> [TASK REQUIREMENTS]:
Please return the records below exactly as they stand.

> [SOURCE RECORDS]:
((
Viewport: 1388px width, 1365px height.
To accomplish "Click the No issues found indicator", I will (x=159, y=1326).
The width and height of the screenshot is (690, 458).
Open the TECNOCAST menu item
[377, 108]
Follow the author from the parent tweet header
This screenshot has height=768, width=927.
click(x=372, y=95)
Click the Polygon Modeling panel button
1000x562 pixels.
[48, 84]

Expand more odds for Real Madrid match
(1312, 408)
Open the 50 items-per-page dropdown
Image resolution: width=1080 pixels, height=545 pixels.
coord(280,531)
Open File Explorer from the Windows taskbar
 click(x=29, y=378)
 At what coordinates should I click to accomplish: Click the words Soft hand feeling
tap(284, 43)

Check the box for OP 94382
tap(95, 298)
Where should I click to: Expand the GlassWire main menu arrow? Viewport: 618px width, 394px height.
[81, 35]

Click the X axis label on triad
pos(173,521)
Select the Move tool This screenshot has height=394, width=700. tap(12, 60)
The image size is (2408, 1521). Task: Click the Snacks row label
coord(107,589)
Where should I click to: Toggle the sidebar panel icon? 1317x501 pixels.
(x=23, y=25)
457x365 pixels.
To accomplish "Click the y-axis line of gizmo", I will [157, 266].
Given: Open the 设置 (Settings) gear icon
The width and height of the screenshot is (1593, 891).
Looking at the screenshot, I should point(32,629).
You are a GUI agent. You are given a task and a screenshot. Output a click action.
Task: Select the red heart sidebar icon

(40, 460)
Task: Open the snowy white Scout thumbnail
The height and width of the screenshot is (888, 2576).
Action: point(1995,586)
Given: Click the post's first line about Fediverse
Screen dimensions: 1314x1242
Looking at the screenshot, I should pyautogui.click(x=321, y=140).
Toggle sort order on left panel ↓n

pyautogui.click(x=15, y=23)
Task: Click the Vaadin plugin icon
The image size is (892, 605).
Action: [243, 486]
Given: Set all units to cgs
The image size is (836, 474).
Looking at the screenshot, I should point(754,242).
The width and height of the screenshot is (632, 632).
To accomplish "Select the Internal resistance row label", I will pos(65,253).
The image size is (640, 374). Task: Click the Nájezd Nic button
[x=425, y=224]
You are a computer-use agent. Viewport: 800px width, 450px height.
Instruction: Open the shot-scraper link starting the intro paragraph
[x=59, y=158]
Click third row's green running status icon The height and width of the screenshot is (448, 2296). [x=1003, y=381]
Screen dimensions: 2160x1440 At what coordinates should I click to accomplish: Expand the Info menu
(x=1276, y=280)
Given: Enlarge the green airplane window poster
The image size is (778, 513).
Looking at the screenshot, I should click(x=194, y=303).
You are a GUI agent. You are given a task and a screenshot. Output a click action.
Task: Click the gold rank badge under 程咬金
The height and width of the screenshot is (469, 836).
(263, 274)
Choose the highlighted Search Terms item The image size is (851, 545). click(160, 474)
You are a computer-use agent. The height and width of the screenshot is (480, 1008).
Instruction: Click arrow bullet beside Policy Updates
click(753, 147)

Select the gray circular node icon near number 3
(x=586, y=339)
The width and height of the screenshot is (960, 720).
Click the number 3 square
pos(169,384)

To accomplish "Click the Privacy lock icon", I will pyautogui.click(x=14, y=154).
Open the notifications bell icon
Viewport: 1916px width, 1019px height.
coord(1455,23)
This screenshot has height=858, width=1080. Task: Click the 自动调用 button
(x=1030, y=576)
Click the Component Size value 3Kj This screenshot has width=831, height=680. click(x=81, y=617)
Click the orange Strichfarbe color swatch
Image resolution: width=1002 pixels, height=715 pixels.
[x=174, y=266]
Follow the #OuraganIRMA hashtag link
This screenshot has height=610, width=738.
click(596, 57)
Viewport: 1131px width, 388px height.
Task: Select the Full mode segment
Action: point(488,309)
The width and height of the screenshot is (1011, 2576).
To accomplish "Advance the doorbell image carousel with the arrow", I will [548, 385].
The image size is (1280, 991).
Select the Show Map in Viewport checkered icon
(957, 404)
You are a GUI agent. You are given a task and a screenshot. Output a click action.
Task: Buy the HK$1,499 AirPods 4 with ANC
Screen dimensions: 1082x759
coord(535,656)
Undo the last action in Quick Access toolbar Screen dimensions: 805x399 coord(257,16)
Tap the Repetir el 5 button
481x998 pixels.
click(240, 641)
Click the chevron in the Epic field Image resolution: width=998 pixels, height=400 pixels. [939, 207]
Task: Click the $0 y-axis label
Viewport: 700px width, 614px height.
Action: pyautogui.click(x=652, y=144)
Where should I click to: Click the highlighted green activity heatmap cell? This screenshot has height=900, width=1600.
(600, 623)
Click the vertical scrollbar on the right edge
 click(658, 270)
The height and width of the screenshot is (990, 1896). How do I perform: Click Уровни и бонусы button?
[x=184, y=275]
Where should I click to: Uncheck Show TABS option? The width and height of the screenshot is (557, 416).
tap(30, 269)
))
> [FINISHED TASK]:
Viewport: 1388px width, 1365px height.
To accomplish "Click the No issues found indicator", I will (x=159, y=1326).
The width and height of the screenshot is (690, 458).
Open the TECNOCAST menu item
[377, 108]
Follow the author from the parent tweet header
This screenshot has height=768, width=927.
click(x=372, y=95)
Click the Polygon Modeling panel button
1000x562 pixels.
[48, 84]

Expand more odds for Real Madrid match
(1312, 408)
Open the 50 items-per-page dropdown
Image resolution: width=1080 pixels, height=545 pixels.
coord(280,531)
Open File Explorer from the Windows taskbar
 click(x=29, y=378)
 At what coordinates should I click to accomplish: Click the words Soft hand feeling
tap(284, 43)

Check the box for OP 94382
tap(95, 298)
Where should I click to: Expand the GlassWire main menu arrow? Viewport: 618px width, 394px height.
[81, 35]

Click the X axis label on triad
pos(173,521)
Select the Move tool This screenshot has height=394, width=700. tap(12, 60)
The image size is (2408, 1521). Task: Click the Snacks row label
coord(107,589)
Where should I click to: Toggle the sidebar panel icon? 1317x501 pixels.
(x=23, y=25)
457x365 pixels.
To accomplish "Click the y-axis line of gizmo", I will [157, 266].
Given: Open the 设置 (Settings) gear icon
The width and height of the screenshot is (1593, 891).
Looking at the screenshot, I should point(32,629).
You are a GUI agent. You are given a task and a screenshot. Output a click action.
Task: Select the red heart sidebar icon

(40, 460)
Task: Open the snowy white Scout thumbnail
The height and width of the screenshot is (888, 2576).
Action: point(1995,586)
Given: Click the post's first line about Fediverse
Screen dimensions: 1314x1242
Looking at the screenshot, I should pyautogui.click(x=321, y=140).
Toggle sort order on left panel ↓n

pyautogui.click(x=15, y=23)
Task: Click the Vaadin plugin icon
The image size is (892, 605).
Action: [243, 486]
Given: Set all units to cgs
The image size is (836, 474).
Looking at the screenshot, I should point(754,242).
The width and height of the screenshot is (632, 632).
To accomplish "Select the Internal resistance row label", I will pos(65,253).
The image size is (640, 374). Task: Click the Nájezd Nic button
[x=425, y=224]
You are a computer-use agent. Viewport: 800px width, 450px height.
Instruction: Open the shot-scraper link starting the intro paragraph
[x=59, y=158]
Click third row's green running status icon The height and width of the screenshot is (448, 2296). [x=1003, y=381]
Screen dimensions: 2160x1440 At what coordinates should I click to accomplish: Expand the Info menu
(x=1276, y=280)
Given: Enlarge the green airplane window poster
The image size is (778, 513).
Looking at the screenshot, I should click(x=194, y=303).
You are a GUI agent. You are given a task and a screenshot. Output a click action.
Task: Click the gold rank badge under 程咬金
The height and width of the screenshot is (469, 836).
(263, 274)
Choose the highlighted Search Terms item The image size is (851, 545). click(160, 474)
You are a computer-use agent. The height and width of the screenshot is (480, 1008).
Instruction: Click arrow bullet beside Policy Updates
click(753, 147)

Select the gray circular node icon near number 3
(x=586, y=339)
The width and height of the screenshot is (960, 720).
Click the number 3 square
pos(169,384)

To accomplish "Click the Privacy lock icon", I will pyautogui.click(x=14, y=154).
Open the notifications bell icon
Viewport: 1916px width, 1019px height.
coord(1455,23)
This screenshot has height=858, width=1080. Task: Click the 自动调用 button
(x=1030, y=576)
Click the Component Size value 3Kj This screenshot has width=831, height=680. click(x=81, y=617)
Click the orange Strichfarbe color swatch
Image resolution: width=1002 pixels, height=715 pixels.
[x=174, y=266]
Follow the #OuraganIRMA hashtag link
This screenshot has height=610, width=738.
click(596, 57)
Viewport: 1131px width, 388px height.
Task: Select the Full mode segment
Action: point(488,309)
The width and height of the screenshot is (1011, 2576).
To accomplish "Advance the doorbell image carousel with the arrow", I will [548, 385].
The image size is (1280, 991).
Select the Show Map in Viewport checkered icon
(957, 404)
You are a GUI agent. You are given a task and a screenshot. Output a click action.
Task: Buy the HK$1,499 AirPods 4 with ANC
Screen dimensions: 1082x759
coord(535,656)
Undo the last action in Quick Access toolbar Screen dimensions: 805x399 coord(257,16)
Tap the Repetir el 5 button
481x998 pixels.
click(240, 641)
Click the chevron in the Epic field Image resolution: width=998 pixels, height=400 pixels. [939, 207]
Task: Click the $0 y-axis label
Viewport: 700px width, 614px height.
Action: pyautogui.click(x=652, y=144)
Where should I click to: Click the highlighted green activity heatmap cell? This screenshot has height=900, width=1600.
(600, 623)
Click the vertical scrollbar on the right edge
 click(658, 270)
The height and width of the screenshot is (990, 1896). How do I perform: Click Уровни и бонусы button?
[x=184, y=275]
Where should I click to: Uncheck Show TABS option? The width and height of the screenshot is (557, 416).
tap(30, 269)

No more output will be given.